Nothing but the records, repeated exactly, should form the response.

***** Given data

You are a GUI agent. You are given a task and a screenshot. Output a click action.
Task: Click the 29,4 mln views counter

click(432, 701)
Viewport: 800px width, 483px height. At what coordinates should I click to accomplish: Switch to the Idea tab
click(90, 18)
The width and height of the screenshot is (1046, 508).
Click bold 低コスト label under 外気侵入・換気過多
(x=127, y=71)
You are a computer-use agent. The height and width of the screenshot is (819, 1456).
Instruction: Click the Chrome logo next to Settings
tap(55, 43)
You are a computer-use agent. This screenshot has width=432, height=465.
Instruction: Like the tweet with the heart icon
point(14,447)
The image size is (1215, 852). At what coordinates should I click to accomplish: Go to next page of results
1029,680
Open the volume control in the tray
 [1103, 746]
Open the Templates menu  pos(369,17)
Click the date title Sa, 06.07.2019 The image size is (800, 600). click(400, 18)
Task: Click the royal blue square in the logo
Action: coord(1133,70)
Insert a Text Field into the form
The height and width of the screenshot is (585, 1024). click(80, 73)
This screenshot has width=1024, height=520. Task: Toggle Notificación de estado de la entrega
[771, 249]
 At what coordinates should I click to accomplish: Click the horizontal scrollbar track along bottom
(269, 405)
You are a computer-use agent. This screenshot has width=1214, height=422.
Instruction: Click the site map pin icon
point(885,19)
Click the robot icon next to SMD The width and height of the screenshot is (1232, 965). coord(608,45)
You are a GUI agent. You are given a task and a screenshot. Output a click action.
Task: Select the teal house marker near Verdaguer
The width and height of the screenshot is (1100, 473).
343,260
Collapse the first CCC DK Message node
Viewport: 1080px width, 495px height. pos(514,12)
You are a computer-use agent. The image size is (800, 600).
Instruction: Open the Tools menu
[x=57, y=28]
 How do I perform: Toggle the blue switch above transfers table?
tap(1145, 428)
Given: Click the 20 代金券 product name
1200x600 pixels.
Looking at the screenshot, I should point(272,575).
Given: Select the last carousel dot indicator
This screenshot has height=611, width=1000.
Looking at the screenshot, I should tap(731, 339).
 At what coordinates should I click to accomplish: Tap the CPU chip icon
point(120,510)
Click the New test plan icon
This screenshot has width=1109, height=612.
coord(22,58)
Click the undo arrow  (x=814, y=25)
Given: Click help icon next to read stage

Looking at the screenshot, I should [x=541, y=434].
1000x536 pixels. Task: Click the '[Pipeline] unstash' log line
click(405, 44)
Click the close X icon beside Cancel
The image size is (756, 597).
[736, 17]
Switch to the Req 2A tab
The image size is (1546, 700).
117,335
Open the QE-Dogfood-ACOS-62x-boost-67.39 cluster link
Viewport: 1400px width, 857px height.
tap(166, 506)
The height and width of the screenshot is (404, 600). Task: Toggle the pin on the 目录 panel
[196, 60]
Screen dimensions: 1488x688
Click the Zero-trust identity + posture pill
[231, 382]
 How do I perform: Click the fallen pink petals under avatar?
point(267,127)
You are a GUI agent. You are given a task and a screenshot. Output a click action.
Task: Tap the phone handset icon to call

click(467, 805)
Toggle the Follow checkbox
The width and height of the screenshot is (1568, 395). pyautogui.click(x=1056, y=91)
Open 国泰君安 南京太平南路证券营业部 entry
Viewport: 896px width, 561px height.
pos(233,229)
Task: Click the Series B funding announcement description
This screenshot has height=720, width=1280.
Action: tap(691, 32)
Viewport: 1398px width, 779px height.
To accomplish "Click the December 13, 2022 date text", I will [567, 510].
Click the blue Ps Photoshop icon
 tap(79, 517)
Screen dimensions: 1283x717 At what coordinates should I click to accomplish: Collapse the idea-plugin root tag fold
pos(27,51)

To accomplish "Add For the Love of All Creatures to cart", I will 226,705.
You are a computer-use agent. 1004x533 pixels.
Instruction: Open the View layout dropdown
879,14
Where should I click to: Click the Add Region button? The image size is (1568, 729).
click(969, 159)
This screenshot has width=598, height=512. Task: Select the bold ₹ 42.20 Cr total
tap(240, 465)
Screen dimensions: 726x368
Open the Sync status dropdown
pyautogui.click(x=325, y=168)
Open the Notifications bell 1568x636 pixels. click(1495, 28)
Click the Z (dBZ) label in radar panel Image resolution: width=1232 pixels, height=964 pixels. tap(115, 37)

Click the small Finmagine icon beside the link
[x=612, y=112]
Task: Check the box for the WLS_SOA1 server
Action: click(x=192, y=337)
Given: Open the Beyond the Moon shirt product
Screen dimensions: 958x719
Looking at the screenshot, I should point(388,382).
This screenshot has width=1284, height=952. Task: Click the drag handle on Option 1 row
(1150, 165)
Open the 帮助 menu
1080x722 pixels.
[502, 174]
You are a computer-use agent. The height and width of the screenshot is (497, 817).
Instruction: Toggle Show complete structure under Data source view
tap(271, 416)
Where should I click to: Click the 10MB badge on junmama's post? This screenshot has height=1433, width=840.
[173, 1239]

**********

Answer ▸
You are a GUI agent. You are given a task and a screenshot. Output a click action.
Task: Click the 29,4 mln views counter

click(432, 701)
Viewport: 800px width, 483px height. At what coordinates should I click to accomplish: Switch to the Idea tab
click(90, 18)
The width and height of the screenshot is (1046, 508).
Click bold 低コスト label under 外気侵入・換気過多
(x=127, y=71)
You are a computer-use agent. The height and width of the screenshot is (819, 1456).
Instruction: Click the Chrome logo next to Settings
tap(55, 43)
You are a computer-use agent. This screenshot has width=432, height=465.
Instruction: Like the tweet with the heart icon
point(14,447)
The image size is (1215, 852). At what coordinates should I click to accomplish: Go to next page of results
1029,680
Open the volume control in the tray
 [1103, 746]
Open the Templates menu  pos(369,17)
Click the date title Sa, 06.07.2019 The image size is (800, 600). click(400, 18)
Task: Click the royal blue square in the logo
Action: coord(1133,70)
Insert a Text Field into the form
The height and width of the screenshot is (585, 1024). click(80, 73)
This screenshot has width=1024, height=520. Task: Toggle Notificación de estado de la entrega
[771, 249]
 At what coordinates should I click to accomplish: Click the horizontal scrollbar track along bottom
(269, 405)
You are a computer-use agent. This screenshot has width=1214, height=422.
Instruction: Click the site map pin icon
point(885,19)
Click the robot icon next to SMD The width and height of the screenshot is (1232, 965). coord(608,45)
You are a GUI agent. You are given a task and a screenshot. Output a click action.
Task: Select the teal house marker near Verdaguer
The width and height of the screenshot is (1100, 473).
343,260
Collapse the first CCC DK Message node
Viewport: 1080px width, 495px height. pos(514,12)
You are a computer-use agent. The image size is (800, 600).
Instruction: Open the Tools menu
[x=57, y=28]
 How do I perform: Toggle the blue switch above transfers table?
tap(1145, 428)
Given: Click the 20 代金券 product name
1200x600 pixels.
Looking at the screenshot, I should point(272,575).
Given: Select the last carousel dot indicator
This screenshot has height=611, width=1000.
Looking at the screenshot, I should tap(731, 339).
 At what coordinates should I click to accomplish: Tap the CPU chip icon
point(120,510)
Click the New test plan icon
This screenshot has width=1109, height=612.
coord(22,58)
Click the undo arrow  (x=814, y=25)
Given: Click help icon next to read stage

Looking at the screenshot, I should [x=541, y=434].
1000x536 pixels. Task: Click the '[Pipeline] unstash' log line
click(405, 44)
Click the close X icon beside Cancel
The image size is (756, 597).
[736, 17]
Switch to the Req 2A tab
The image size is (1546, 700).
117,335
Open the QE-Dogfood-ACOS-62x-boost-67.39 cluster link
Viewport: 1400px width, 857px height.
tap(166, 506)
The height and width of the screenshot is (404, 600). Task: Toggle the pin on the 目录 panel
[196, 60]
Screen dimensions: 1488x688
Click the Zero-trust identity + posture pill
[231, 382]
 How do I perform: Click the fallen pink petals under avatar?
point(267,127)
You are a GUI agent. You are given a task and a screenshot. Output a click action.
Task: Tap the phone handset icon to call

click(467, 805)
Toggle the Follow checkbox
The width and height of the screenshot is (1568, 395). pyautogui.click(x=1056, y=91)
Open 国泰君安 南京太平南路证券营业部 entry
Viewport: 896px width, 561px height.
pos(233,229)
Task: Click the Series B funding announcement description
This screenshot has height=720, width=1280.
Action: tap(691, 32)
Viewport: 1398px width, 779px height.
To accomplish "Click the December 13, 2022 date text", I will [567, 510].
Click the blue Ps Photoshop icon
 tap(79, 517)
Screen dimensions: 1283x717 At what coordinates should I click to accomplish: Collapse the idea-plugin root tag fold
pos(27,51)

To accomplish "Add For the Love of All Creatures to cart", I will 226,705.
You are a computer-use agent. 1004x533 pixels.
Instruction: Open the View layout dropdown
879,14
Where should I click to: Click the Add Region button? The image size is (1568, 729).
click(969, 159)
This screenshot has width=598, height=512. Task: Select the bold ₹ 42.20 Cr total
tap(240, 465)
Screen dimensions: 726x368
Open the Sync status dropdown
pyautogui.click(x=325, y=168)
Open the Notifications bell 1568x636 pixels. click(1495, 28)
Click the Z (dBZ) label in radar panel Image resolution: width=1232 pixels, height=964 pixels. tap(115, 37)

Click the small Finmagine icon beside the link
[x=612, y=112]
Task: Check the box for the WLS_SOA1 server
Action: click(x=192, y=337)
Given: Open the Beyond the Moon shirt product
Screen dimensions: 958x719
Looking at the screenshot, I should point(388,382).
This screenshot has width=1284, height=952. Task: Click the drag handle on Option 1 row
(1150, 165)
Open the 帮助 menu
1080x722 pixels.
[502, 174]
You are a computer-use agent. The height and width of the screenshot is (497, 817).
Instruction: Toggle Show complete structure under Data source view
tap(271, 416)
Where should I click to: Click the 10MB badge on junmama's post? This screenshot has height=1433, width=840.
[173, 1239]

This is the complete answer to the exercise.